People typically develop claustrophobia in their childhood or teenage years. Experts aren’t clear on what causes claustrophobia, though it’s believed that environmental factors and experiences play a large role.
For example, you may have found yourself stuck in a small or crowded space for a long period of time, on crowded public transport, or experienced turbulence on an aeroplane.
Vehophobia is the fear of driving or riding in a vehicle. For some people, vehophobia can trigger distress around the general experience of driving or being a passenger in a car, while for others, the phobia might relate to specific driving situations such as driving over a bridge, through a tunnel, or changing lanes on the motorway.
Some of the most common causes and triggers of vehophobia include fear of having a panic attack while driving, previous experience of car accidents, a lack of trust in your driving ability, watching a bad car accident on television, and travelling through heavy traffic.
Acrophobia is the fear of heights. People with acrophobia may feel extremely anxious and fearful about situations that involve being far off the ground – for example, being at the top of a building or climbing a ladder.
The phobia can be disruptive and affect a person’s ability to carry out everyday life. For example, they may worry about an upcoming holiday that could put them in a high-floor hotel room, or be put off home repairs due to fear of using a ladder.
Research shows that a certain level of reluctance around height is normal for humans, but that the hyper reaction caused by acrophobia is usually the result of a learned response – for example, from a previous fall or growing up with parents who had acrophobia.
Science has also suggested that various conditions such as vertigo, bathmophobia (fear of slopes and stairs), and aerophobia (fear of flying) can increase the risk of developing acrophobia, or occur alongside it.
Aerophobia involves an intense fear of flying or air travel. It can cause physical symptoms such as disorientation, choking sensations, flushed skin, shaking, shortness of breath, and in some cases, a panic attack.

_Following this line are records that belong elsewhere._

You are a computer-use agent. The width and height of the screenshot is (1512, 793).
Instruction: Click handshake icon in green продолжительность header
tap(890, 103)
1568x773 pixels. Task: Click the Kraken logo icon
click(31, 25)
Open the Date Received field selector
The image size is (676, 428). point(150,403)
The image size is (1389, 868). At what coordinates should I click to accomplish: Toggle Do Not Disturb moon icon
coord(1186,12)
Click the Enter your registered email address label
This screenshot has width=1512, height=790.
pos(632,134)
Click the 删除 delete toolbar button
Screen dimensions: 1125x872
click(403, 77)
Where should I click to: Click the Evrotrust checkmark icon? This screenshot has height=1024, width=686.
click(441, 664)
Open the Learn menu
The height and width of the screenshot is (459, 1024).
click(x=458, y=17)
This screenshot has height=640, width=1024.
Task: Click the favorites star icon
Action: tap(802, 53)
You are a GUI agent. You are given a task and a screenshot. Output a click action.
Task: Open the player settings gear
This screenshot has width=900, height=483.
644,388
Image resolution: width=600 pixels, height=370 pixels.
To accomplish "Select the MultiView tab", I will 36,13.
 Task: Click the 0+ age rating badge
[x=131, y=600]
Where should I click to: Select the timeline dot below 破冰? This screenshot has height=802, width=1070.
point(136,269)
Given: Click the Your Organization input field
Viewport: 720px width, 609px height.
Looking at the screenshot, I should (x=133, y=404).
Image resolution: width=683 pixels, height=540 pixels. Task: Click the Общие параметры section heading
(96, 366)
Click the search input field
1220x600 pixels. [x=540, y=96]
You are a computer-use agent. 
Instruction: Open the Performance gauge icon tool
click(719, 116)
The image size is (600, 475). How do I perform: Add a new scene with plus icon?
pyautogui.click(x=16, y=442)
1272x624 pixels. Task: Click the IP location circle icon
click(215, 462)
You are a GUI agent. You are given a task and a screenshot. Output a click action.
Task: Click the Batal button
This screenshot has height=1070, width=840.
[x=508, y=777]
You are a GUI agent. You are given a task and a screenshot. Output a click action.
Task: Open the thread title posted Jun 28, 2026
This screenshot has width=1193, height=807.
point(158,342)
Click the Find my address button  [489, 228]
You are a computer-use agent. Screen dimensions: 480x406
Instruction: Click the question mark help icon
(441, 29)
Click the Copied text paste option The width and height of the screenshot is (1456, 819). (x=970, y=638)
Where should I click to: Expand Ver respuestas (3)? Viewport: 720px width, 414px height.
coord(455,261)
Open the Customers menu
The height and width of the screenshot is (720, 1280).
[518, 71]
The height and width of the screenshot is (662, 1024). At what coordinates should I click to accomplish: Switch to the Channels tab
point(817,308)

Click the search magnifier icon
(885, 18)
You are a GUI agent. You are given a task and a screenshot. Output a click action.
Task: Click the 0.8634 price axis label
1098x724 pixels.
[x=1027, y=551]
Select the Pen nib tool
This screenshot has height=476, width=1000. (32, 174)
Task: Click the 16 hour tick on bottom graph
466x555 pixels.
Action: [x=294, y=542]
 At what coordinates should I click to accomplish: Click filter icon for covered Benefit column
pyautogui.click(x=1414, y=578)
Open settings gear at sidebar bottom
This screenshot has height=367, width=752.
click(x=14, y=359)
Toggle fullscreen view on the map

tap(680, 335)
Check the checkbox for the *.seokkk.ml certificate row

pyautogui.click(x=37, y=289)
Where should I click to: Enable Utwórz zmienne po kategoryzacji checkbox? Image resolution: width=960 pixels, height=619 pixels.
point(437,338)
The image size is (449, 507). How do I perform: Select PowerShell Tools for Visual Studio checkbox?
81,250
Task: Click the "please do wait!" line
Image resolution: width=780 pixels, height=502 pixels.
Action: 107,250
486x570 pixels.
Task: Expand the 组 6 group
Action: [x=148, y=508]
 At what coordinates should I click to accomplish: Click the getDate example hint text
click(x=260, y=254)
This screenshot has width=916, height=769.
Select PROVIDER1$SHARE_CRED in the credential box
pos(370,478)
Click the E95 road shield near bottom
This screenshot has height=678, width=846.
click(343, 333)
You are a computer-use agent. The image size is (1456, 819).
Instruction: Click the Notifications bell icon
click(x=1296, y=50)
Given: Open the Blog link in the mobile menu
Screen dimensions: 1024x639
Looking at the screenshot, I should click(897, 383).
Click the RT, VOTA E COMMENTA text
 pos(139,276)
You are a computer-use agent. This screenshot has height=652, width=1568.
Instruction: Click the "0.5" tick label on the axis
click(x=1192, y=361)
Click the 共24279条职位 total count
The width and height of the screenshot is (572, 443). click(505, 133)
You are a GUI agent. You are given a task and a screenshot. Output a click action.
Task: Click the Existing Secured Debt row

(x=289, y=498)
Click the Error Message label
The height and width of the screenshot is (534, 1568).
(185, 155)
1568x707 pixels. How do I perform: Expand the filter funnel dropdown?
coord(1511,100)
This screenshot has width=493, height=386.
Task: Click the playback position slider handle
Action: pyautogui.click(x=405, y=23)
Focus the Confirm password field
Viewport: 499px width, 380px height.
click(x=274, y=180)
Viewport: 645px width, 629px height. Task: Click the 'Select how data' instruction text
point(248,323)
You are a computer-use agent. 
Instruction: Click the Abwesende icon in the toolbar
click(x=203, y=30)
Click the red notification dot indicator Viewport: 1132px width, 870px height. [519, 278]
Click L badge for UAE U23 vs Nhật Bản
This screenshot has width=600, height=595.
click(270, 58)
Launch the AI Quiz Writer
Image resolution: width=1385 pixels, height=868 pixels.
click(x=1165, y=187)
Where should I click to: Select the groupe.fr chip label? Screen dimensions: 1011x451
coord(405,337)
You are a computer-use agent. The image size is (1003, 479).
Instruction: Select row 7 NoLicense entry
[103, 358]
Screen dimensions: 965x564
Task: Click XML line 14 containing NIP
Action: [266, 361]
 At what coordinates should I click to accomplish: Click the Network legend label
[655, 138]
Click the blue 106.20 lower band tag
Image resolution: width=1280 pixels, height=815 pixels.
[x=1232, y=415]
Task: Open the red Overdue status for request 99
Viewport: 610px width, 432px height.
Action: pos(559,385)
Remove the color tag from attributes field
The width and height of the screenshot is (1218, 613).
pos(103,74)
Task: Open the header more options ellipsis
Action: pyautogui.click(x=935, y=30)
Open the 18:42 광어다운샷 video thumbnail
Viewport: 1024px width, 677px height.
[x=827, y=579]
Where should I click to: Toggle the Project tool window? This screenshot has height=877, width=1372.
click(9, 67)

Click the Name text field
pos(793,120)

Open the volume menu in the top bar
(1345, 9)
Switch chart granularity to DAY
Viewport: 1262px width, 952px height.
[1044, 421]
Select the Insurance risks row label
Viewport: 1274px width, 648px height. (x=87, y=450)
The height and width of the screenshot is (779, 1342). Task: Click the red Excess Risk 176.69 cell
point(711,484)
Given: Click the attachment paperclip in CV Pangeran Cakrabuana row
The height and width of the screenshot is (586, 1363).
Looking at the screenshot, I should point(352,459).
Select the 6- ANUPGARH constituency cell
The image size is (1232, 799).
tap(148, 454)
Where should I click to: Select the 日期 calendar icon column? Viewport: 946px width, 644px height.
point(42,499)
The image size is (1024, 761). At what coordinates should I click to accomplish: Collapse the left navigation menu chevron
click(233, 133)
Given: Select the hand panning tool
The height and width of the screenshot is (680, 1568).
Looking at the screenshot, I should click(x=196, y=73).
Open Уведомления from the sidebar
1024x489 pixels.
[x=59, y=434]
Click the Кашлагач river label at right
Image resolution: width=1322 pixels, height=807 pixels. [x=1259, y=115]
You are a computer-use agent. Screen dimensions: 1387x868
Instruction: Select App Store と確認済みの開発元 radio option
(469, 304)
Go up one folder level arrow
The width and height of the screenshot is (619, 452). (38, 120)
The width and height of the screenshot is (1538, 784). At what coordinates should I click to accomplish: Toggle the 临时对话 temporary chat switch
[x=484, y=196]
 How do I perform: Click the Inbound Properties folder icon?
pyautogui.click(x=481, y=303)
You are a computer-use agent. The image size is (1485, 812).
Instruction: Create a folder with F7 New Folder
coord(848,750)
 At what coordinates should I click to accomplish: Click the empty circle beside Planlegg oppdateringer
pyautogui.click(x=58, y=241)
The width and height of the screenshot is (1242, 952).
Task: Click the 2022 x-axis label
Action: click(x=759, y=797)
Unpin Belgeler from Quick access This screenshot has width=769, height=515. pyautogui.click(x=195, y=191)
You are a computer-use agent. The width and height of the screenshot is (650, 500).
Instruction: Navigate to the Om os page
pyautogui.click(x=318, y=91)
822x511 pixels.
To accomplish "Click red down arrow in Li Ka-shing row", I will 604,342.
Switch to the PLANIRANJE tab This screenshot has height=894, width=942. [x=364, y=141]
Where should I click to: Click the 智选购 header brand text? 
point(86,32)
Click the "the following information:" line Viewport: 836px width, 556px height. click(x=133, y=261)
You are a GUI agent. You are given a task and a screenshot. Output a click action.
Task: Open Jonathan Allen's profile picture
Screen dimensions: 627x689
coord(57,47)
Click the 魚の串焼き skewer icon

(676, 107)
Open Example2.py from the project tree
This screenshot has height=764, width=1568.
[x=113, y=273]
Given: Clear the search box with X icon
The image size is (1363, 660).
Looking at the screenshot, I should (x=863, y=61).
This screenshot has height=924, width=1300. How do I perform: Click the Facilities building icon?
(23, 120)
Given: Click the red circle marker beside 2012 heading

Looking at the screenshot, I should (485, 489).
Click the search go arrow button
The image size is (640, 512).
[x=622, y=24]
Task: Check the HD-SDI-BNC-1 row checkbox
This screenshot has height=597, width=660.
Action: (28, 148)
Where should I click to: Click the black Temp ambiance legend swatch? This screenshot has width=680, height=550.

Some people with aerophobia are reasonably comfortable at the airport and only start experiencing symptoms when boarding the plane, while others have trouble as soon as they arrive at the airport.
Factors that can play a role in aerophobia include experiencing a traumatic flight or plane crash, or even watching one on the news, and growing up with parents with a fear of flying. Aerophobia can also be rooted in an entirely different conflict. For example, aerophobia that develops soon after a job promotion that requires you to travel could be caused by concerns about what impact the job itself may have on daily life.
Tips for coping with phobias and where to seek help
Living with a phobia can be difficult. But, the good news is that there are steps you can take to help you overcome your fears and treatment, should you need it, is often fairly successful.
Some self-care tips for phobias that you might like to consider include…
- Practising anti-anxiety breathing exercises
- Talking to someone you trust
- Joining a local or online support group. Search for local peer support on the Mind website.
- Exploring self-help resources designed for people with phobias.
Remember, different things will work for different people so it’s important to do what you feel most comfortable with.
If you’re suffering from a phobia and would like professional help, it’s important to book an appointment with your GP, as they’ll be able to discuss treatment options with you. Professional treatment can include self-exposure therapy and talking therapies such as counselling, cognitive behavioral therapy (CBT), and psychotherapy.
If you’re supporting a loved one with a phobia, Mind offers guidance on how to help someone experiencing phobias that you might find helpful.
Having a phobia can have a significant impact on a person’s life. But while difficult and sometimes scary to deal with, it’s important to remember that you’re not alone. By leaning into the resources and self-care tips available to you, phobias are something that can be overcome.